* **DOCUMENT SECTION**:
The Justice Department announced Tuesday that 47 people were charged for their alleged role in scheming $250 million from the Federal Child Nutrition Program during the pandemic.
In a news release, federal prosecutors said charges included conspiracy, wire fraud, money laundering, and bribery.
Attorney General Merrick B. Garland called it the "largest pandemic relief fraud scheme charged to date."
According to court documents, the DOJ said the defendants set up shell companies connected to the Minnesota nonprofit Feeding Our Future, claiming they were feeding thousands of children across the state, and then would companies' claims for reimbursement.
But actually, they were using the money to buy luxury cars, property, and jewelry, the DOJ said.

* **PROVIDED RECORDS**:
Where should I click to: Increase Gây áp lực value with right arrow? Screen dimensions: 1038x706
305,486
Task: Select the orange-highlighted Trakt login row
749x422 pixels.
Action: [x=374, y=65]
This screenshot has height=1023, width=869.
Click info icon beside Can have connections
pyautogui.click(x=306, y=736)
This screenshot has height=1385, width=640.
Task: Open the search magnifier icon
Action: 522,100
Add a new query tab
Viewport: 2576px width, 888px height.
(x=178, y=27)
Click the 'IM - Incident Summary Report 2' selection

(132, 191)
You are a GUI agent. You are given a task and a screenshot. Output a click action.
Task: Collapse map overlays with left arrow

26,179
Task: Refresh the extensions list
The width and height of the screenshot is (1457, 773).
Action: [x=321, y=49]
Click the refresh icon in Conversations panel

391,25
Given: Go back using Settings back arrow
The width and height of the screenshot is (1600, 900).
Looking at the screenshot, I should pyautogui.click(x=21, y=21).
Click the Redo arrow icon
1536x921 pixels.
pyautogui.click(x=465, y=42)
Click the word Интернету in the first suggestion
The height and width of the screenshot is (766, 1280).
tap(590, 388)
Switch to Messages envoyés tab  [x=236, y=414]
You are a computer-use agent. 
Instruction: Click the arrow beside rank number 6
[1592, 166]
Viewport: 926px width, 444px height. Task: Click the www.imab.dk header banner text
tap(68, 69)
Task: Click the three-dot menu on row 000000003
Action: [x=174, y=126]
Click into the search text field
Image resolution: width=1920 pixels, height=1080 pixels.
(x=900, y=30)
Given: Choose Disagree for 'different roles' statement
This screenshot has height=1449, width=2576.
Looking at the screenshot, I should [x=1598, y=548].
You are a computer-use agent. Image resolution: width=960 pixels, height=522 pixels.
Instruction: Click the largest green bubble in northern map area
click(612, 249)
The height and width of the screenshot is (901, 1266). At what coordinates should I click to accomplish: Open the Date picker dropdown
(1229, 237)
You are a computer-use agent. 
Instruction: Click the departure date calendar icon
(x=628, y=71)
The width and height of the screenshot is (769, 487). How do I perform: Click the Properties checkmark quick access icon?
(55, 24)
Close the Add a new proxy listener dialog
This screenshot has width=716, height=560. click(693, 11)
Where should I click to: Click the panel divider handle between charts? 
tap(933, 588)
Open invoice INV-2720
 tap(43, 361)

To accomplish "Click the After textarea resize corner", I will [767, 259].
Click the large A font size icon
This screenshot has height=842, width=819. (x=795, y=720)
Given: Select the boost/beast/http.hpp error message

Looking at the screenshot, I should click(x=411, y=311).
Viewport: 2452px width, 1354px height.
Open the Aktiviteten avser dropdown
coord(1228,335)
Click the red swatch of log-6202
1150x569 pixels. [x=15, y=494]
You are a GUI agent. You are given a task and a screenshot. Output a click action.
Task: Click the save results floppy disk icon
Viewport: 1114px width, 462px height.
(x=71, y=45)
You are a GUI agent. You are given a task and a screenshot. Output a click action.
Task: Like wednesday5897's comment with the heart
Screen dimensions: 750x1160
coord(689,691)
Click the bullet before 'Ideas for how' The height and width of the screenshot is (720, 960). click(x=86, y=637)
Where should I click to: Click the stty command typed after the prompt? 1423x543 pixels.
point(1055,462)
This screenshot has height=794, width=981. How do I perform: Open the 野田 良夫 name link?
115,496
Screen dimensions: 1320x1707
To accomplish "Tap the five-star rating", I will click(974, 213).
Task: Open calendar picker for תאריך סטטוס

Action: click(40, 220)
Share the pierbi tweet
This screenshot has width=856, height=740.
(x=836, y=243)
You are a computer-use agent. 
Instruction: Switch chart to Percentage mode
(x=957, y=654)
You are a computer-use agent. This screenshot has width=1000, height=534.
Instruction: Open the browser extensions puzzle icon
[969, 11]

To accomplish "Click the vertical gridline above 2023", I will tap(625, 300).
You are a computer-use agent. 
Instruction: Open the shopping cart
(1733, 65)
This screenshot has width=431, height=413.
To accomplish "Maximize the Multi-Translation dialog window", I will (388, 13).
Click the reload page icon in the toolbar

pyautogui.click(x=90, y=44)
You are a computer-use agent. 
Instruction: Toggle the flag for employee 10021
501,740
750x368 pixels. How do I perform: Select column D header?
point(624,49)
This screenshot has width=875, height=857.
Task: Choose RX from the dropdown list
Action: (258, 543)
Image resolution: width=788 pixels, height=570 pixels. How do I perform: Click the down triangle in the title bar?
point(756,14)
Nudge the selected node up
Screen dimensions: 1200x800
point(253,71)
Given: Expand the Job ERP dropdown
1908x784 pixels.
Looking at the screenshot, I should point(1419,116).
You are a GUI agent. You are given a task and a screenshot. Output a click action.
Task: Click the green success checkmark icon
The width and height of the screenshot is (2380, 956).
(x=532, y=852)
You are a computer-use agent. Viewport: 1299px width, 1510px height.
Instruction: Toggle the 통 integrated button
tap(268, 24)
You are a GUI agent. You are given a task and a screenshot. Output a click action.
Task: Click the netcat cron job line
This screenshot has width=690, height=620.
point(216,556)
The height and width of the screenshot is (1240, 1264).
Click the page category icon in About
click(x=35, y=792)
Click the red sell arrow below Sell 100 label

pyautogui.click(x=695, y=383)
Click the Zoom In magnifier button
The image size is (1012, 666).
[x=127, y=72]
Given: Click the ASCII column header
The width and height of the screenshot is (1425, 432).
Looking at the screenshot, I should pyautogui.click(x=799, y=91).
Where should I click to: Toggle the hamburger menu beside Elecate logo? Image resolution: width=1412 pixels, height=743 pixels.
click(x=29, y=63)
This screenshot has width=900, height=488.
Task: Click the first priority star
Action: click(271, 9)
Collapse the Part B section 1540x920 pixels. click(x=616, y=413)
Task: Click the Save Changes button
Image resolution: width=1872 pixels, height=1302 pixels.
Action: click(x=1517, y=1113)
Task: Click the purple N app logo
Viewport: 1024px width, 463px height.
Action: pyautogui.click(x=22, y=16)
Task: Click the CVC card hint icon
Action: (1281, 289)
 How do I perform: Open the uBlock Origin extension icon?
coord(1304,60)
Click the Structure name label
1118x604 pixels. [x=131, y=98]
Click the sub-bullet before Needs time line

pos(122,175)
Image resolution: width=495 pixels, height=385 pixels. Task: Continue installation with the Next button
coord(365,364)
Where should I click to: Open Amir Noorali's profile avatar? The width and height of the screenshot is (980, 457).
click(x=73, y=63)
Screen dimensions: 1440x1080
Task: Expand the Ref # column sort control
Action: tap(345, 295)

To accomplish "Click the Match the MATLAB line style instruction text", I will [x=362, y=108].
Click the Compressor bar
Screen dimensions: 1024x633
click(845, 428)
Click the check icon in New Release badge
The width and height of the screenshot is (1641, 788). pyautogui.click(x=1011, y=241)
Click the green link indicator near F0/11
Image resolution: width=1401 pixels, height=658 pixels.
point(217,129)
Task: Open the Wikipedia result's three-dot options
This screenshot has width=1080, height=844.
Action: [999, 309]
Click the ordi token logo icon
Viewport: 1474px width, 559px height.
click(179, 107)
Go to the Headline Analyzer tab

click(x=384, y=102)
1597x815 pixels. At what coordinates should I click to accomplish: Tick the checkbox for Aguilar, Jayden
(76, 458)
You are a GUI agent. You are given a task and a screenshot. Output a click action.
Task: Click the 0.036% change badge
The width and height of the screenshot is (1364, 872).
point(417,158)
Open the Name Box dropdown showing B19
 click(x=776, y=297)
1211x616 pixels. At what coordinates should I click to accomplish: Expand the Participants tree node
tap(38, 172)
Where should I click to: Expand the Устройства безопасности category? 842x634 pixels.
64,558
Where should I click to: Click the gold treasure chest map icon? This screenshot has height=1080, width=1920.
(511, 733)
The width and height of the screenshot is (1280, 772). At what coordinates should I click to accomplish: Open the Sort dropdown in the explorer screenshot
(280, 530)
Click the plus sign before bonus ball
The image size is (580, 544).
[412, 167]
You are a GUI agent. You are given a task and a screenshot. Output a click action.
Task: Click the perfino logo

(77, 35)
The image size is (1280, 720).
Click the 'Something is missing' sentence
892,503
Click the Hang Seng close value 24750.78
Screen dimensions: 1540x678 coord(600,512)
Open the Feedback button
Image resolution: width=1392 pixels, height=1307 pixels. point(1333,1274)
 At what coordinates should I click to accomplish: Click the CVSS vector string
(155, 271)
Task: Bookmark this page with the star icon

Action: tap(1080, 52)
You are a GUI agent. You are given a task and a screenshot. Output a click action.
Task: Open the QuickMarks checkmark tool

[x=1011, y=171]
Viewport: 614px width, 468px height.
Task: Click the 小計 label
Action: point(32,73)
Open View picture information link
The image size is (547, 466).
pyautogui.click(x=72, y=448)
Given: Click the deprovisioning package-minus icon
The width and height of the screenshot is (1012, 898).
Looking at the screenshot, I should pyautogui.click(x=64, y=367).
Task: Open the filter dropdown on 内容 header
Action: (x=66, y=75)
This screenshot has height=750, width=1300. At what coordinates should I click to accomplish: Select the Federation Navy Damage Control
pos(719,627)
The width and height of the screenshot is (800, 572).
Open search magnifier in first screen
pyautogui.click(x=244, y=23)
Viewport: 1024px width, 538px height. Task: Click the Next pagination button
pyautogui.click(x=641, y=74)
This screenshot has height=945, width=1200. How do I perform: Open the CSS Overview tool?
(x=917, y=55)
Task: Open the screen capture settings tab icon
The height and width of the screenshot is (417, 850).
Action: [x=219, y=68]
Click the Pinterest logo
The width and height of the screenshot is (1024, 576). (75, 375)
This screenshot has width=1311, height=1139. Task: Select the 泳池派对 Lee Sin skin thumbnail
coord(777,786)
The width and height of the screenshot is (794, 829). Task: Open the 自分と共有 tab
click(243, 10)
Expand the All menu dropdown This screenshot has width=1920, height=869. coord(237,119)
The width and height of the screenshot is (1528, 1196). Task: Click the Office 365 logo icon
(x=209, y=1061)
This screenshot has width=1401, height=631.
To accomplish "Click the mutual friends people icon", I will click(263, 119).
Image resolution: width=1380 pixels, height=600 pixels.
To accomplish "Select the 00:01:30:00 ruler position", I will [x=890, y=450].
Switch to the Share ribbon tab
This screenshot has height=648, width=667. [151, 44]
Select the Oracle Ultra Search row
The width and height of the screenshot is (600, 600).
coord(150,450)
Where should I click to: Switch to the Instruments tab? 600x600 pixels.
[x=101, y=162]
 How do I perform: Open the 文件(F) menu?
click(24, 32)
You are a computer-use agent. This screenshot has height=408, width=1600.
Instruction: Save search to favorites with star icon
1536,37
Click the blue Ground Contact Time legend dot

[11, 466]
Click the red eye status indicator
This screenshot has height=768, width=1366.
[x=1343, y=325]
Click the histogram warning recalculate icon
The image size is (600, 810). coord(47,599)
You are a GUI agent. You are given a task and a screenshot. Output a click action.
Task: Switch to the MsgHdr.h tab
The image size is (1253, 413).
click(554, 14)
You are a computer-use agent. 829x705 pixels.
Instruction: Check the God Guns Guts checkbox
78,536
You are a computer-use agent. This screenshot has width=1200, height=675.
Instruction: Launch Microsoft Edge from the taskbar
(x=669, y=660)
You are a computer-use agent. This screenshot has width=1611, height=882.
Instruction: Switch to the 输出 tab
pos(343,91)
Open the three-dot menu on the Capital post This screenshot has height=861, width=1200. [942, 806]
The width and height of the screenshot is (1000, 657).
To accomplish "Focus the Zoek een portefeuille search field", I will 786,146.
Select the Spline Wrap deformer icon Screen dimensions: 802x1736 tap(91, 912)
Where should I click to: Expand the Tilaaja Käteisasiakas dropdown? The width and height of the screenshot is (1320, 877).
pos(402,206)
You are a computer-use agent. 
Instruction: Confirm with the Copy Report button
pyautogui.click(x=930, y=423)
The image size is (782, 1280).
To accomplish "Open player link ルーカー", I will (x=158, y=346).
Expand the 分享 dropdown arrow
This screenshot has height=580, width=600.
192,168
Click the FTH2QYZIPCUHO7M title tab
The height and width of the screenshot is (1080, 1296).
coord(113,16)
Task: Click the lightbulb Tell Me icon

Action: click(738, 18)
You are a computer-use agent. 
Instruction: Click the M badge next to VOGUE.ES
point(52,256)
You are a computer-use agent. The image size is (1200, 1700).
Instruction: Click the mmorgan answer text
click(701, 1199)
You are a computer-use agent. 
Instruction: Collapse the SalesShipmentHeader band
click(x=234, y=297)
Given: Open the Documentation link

* **PROBLEMS TO WORK ON**:
a) Using the article on the child nutrition fraud charges, say whether each statement agrees with it: (i) bribery was among the charges; (ii) 47 people were charged; (iii) the nonprofit involved is based in Wisconsin. For each, answer yes or no and quote the deciding words.
b) Return the passage of the article on the child nutrition fraud charges starting with "In a news release, federal" and going on through "claims for reimbursement.".
c) Write the next part of the article on the child nutrition fraud charges, continuing from where it stops.
None of the items is needed here.

* **EXPECTED RESPONSES**:
a)
(i) Yes: "charges included conspiracy, wire fraud, money laundering, and bribery."
(ii) Yes: "47 people were charged"
(iii) No: "the Minnesota nonprofit Feeding Our Future"

b)
In a news release, federal prosecutors said charges included conspiracy, wire fraud, money laundering, and bribery.
Attorney General Merrick B. Garland called it the "largest pandemic relief fraud scheme charged to date."
According to court documents, the DOJ said the defendants set up shell companies connected to the Minnesota nonprofit Feeding Our Future, claiming they were feeding thousands of children across the state, and then would companies' claims for reimbursement.

c)
“Today’s indictments describe an egregious plot to steal public funds meant to care for children in need in what amounts to the largest pandemic relief fraud scheme yet,” stated FBI Director Christopher Wray. “The defendants went to great lengths to exploit a program designed to feed underserved children in Minnesota amidst the COVID-19 pandemic, fraudulently diverting millions of dollars designated for the program for their own personal gain. These charges send the message that the FBI and our law enforcement partners remain vigilant and will vigorously pursue those who attempt to enrich themselves through fraudulent means.”
Among those indicted was Feeding Our Future’s founder and executive director, Aimee Bock, who prosecutors alleged as overseeing the "massive fraud scheme."
According to the indictment, prosecutors allege that the nonprofit opened more than 250 federal child nutrition program sites throughout the state, knowing that the sites intended to fraudulently obtain and disburse more than $240 million in funds, the DOJ said.